** start **
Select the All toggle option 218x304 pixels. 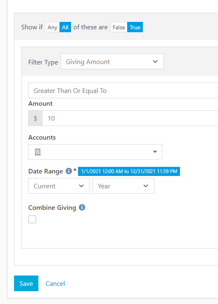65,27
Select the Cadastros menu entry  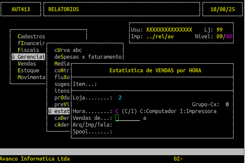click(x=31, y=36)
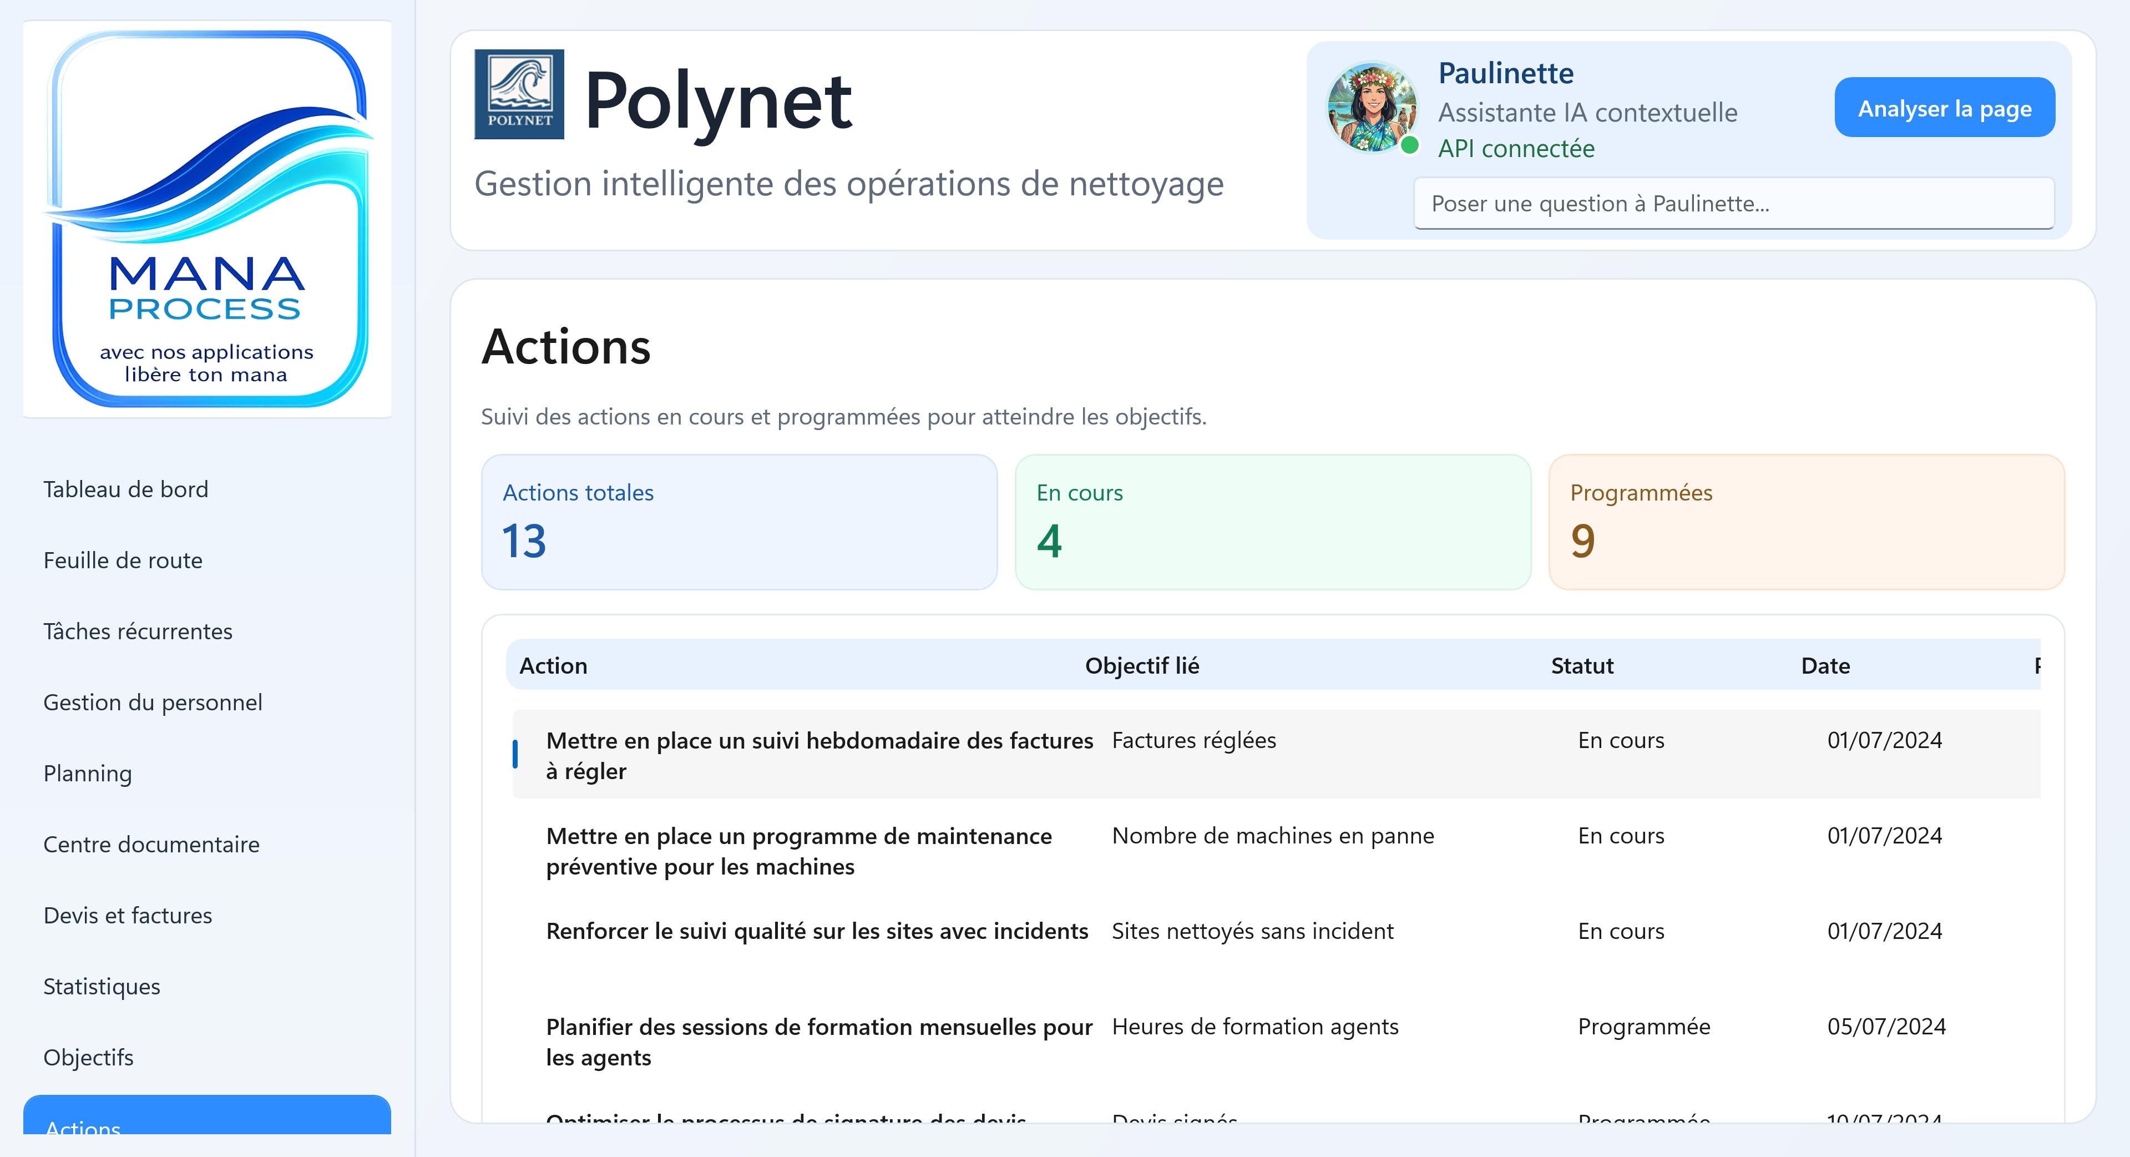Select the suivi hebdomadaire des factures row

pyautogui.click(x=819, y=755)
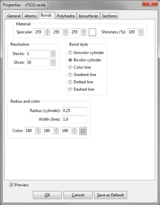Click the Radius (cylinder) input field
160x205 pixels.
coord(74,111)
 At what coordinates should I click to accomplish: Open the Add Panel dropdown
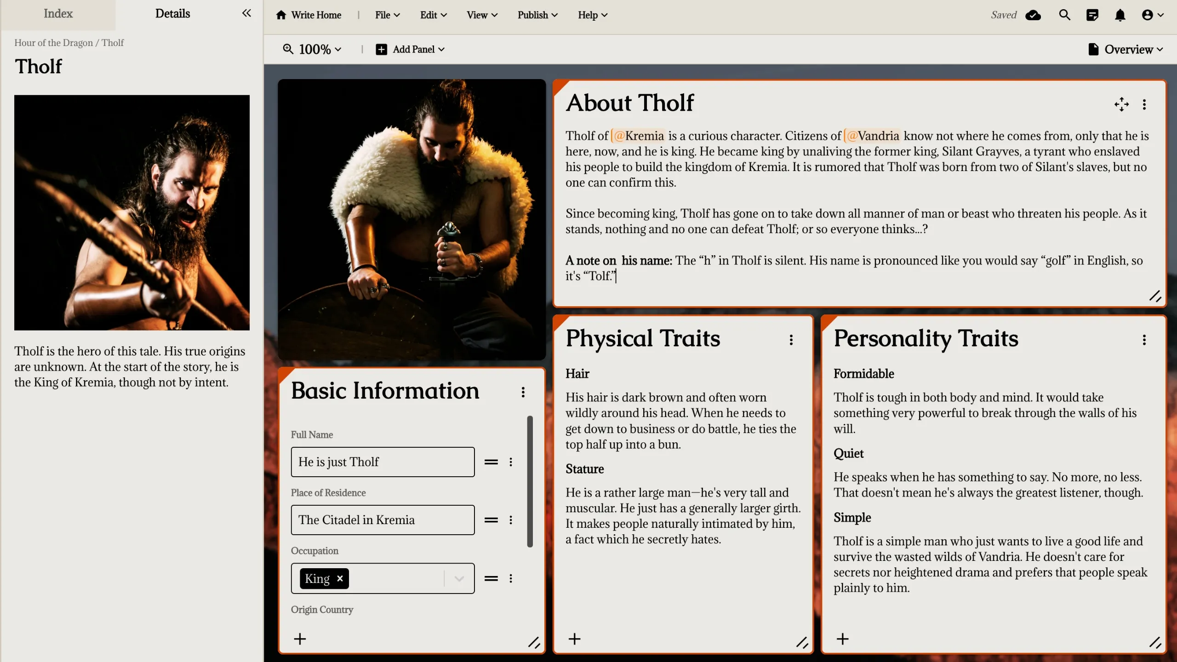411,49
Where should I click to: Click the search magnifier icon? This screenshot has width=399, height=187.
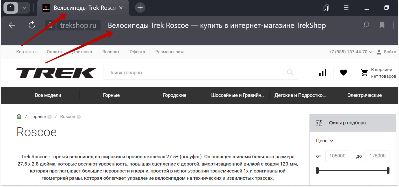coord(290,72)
** end **
** start **
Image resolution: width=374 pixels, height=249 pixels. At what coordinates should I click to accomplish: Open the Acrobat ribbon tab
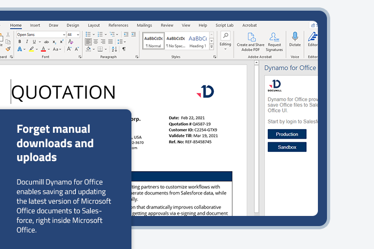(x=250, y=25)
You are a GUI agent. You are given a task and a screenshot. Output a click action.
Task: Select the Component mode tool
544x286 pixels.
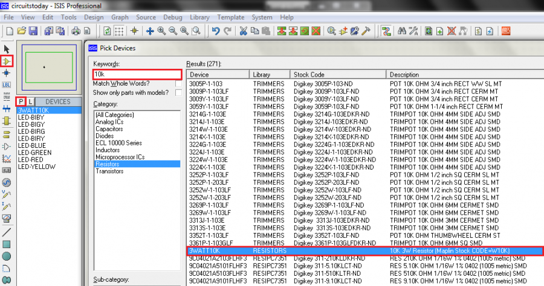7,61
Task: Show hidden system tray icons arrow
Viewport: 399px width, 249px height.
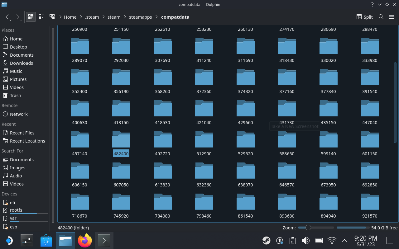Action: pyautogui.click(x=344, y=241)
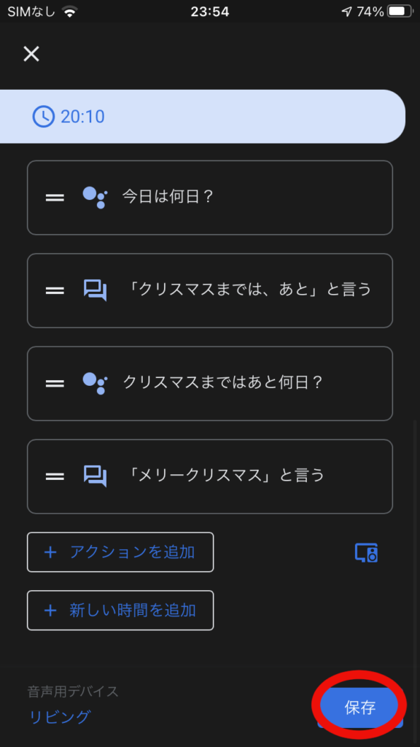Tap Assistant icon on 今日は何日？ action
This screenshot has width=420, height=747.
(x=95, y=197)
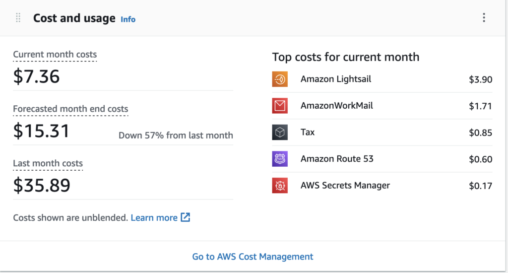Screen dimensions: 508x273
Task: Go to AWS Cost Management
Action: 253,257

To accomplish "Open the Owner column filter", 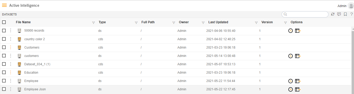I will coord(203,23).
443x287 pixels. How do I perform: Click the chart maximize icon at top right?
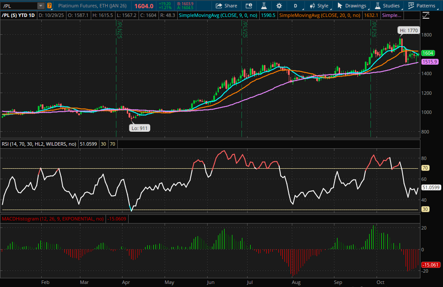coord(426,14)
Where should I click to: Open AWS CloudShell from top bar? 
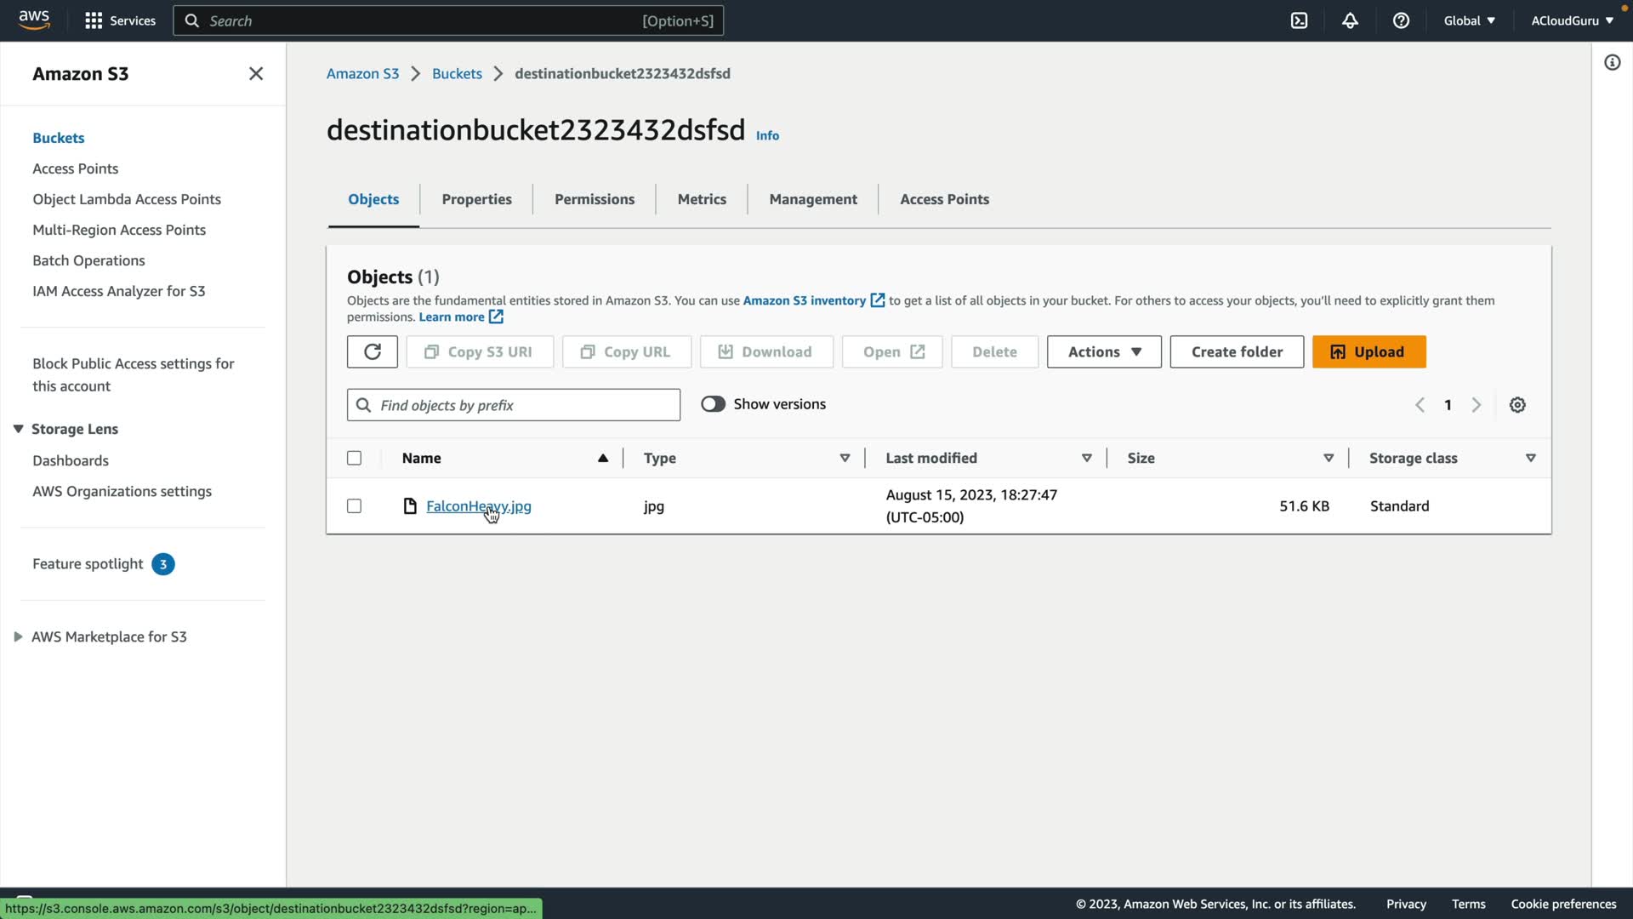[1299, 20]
** end **
** start **
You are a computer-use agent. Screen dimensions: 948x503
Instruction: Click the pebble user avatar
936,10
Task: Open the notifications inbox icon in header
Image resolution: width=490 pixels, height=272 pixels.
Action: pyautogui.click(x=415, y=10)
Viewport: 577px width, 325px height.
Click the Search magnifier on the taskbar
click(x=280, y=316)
** end **
* [Exercise goal]:
Arrange the stretch from the line containing "Viewport: 577px width, 325px height." through the line containing "click(x=280, y=316)" as a numbered list, leaving out any blank lines.

* [Response for this exercise]:
1. Viewport: 577px width, 325px height.
2. Click the Search magnifier on the taskbar
3. click(x=280, y=316)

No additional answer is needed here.